**AIM OF THE EXERCISE**
Arrange these lines as a Markdown table, with a Row column for the line number and a Line column for the line itself, leaving out any blank lines.

**Word and element pointing entries**
☆ ☆ ☆ ☆
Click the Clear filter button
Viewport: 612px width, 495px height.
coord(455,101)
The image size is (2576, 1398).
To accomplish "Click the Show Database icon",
☆ ☆ ☆ ☆
**EXERCISE SOLUTION**
| Row | Line |
|---|---|
| 1 | Click the Clear filter button |
| 2 | Viewport: 612px width, 495px height. |
| 3 | coord(455,101) |
| 4 | The image size is (2576, 1398). |
| 5 | To accomplish "Click the Show Database icon", |